WORK TO COMPLETE:
Each line of the records below that includes "agent" adds one to the count; state the final count by itself.

━━━━━ DATA FOR ANALYSIS ━━━━━

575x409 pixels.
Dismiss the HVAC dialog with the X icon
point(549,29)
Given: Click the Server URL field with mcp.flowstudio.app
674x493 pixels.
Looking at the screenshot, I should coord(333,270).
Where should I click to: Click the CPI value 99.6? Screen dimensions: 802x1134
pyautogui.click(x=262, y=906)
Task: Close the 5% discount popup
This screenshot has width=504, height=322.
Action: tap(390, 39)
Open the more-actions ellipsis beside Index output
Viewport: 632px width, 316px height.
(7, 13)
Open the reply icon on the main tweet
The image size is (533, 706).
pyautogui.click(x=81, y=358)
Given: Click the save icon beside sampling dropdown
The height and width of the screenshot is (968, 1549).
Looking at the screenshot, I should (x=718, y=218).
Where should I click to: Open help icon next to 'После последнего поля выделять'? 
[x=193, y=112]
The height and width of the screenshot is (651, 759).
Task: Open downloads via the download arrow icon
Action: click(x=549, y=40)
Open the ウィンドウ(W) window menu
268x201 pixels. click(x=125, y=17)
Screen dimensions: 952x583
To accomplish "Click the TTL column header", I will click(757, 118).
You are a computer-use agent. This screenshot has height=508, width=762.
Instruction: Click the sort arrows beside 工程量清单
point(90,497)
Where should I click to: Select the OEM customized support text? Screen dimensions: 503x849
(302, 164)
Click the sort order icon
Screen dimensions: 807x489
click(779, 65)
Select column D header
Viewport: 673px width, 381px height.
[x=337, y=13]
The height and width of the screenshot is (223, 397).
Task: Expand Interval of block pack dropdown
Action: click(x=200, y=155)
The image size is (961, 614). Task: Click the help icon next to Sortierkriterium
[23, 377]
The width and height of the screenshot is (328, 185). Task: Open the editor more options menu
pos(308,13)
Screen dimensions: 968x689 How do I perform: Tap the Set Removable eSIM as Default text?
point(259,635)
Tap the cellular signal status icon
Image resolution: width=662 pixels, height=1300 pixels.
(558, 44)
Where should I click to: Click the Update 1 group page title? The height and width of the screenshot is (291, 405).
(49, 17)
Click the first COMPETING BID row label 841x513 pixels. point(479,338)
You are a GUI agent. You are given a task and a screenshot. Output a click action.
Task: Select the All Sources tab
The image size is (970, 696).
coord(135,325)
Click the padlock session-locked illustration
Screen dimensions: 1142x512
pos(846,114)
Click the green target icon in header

━━━━━

TASK RESULT:
2